Report how many lines in the entries below contain the string "Task", matching case exactly. Give only the number.

**Item-finding records:**
-- -- --

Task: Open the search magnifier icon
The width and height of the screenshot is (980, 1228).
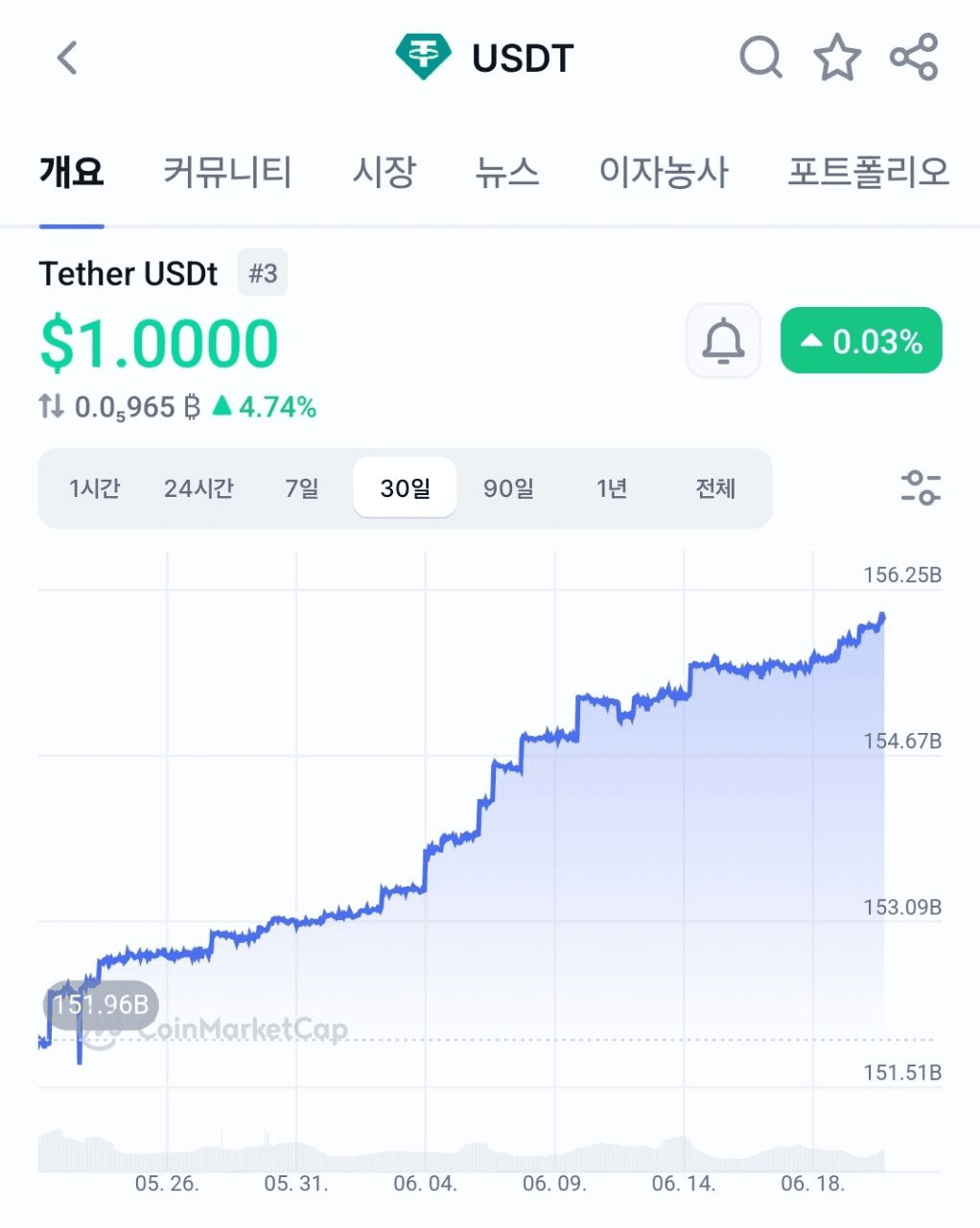Action: tap(760, 58)

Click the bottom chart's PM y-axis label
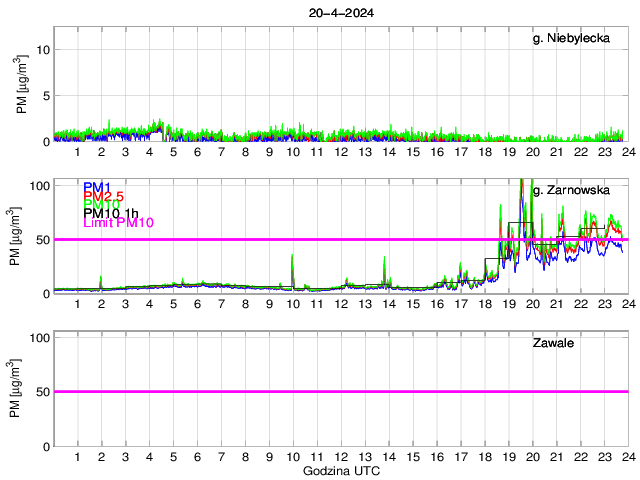[x=23, y=388]
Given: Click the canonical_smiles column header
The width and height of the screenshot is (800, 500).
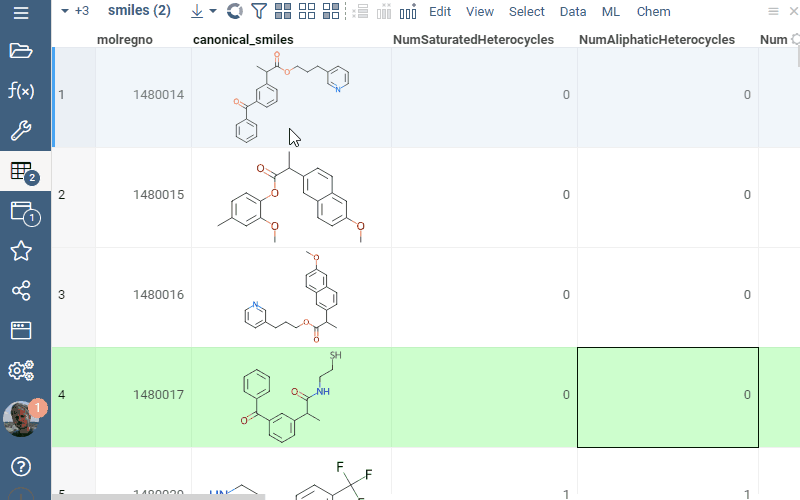Looking at the screenshot, I should (242, 40).
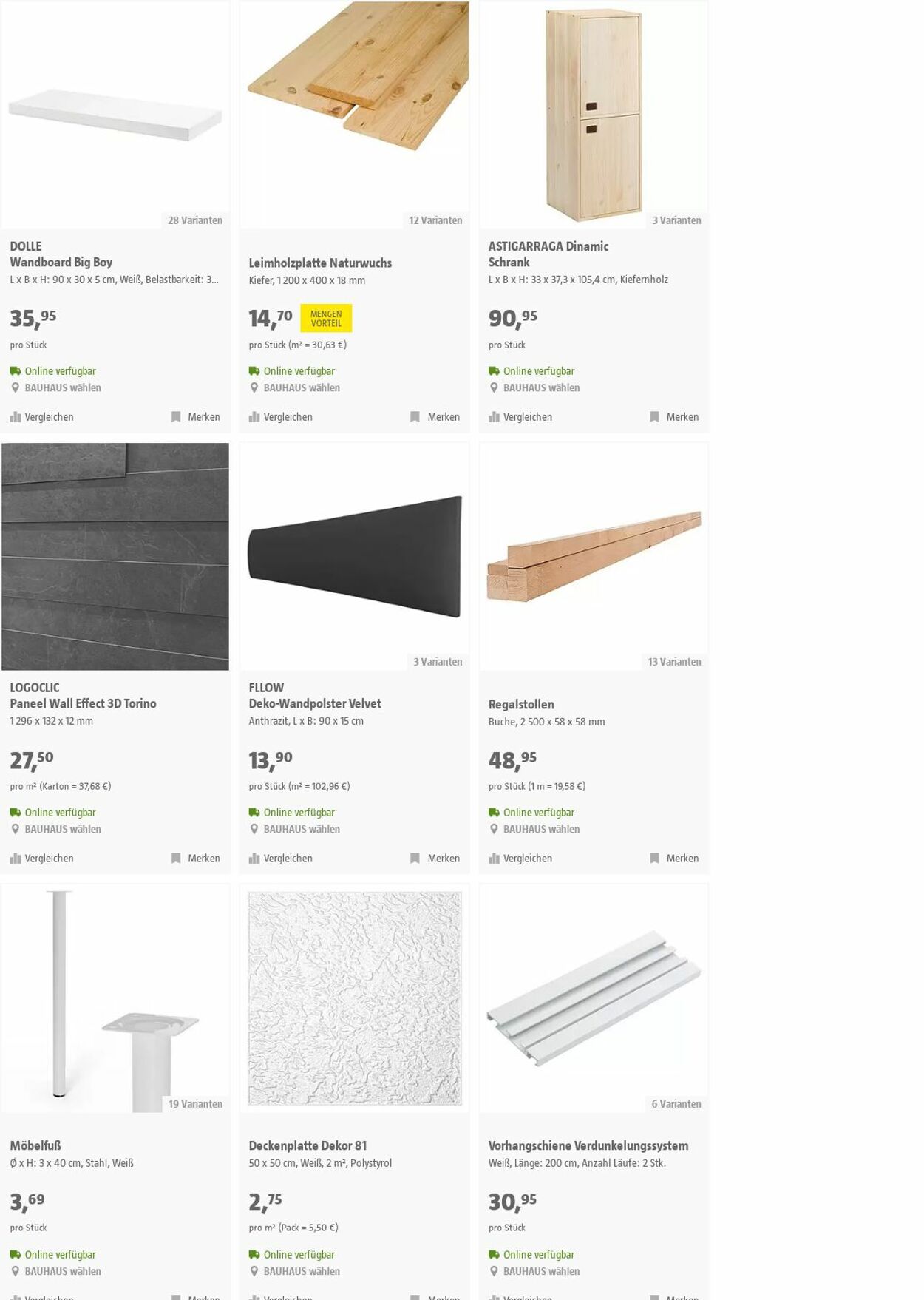This screenshot has height=1300, width=924.
Task: Open Vorhangschiene Verdunkelungssystem product page
Action: 588,1145
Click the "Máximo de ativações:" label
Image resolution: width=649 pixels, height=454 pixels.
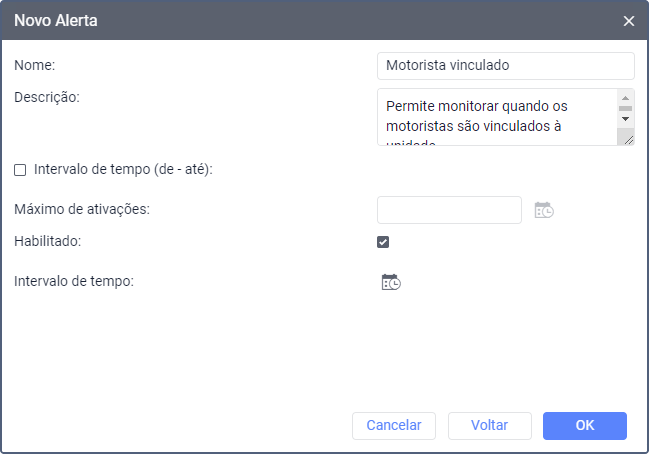81,209
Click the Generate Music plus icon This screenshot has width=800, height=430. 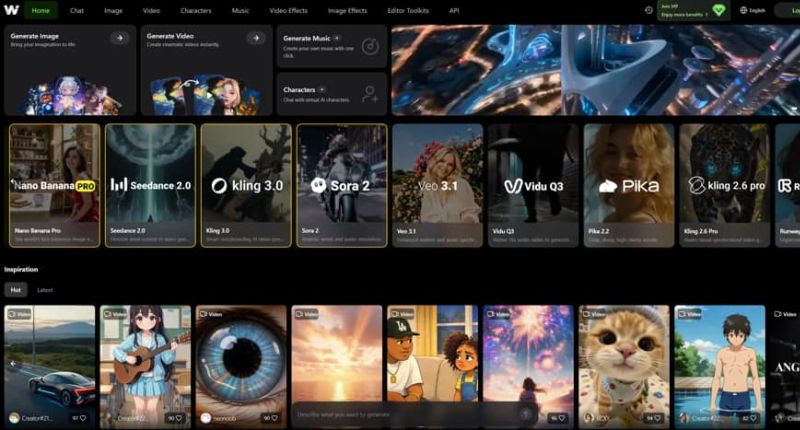337,37

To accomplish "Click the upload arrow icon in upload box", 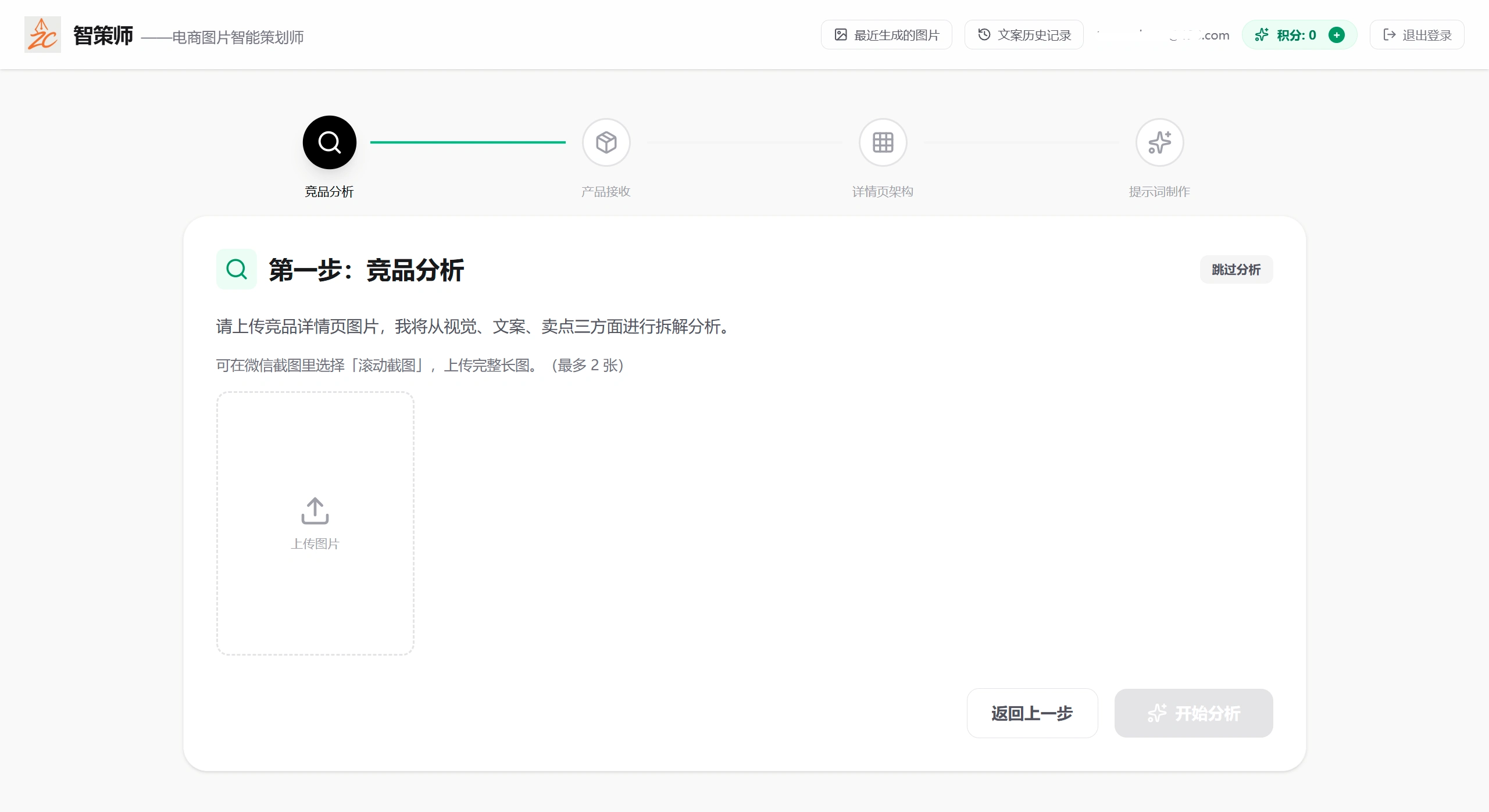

-- -- --

**SOLUTION BELOW:** 2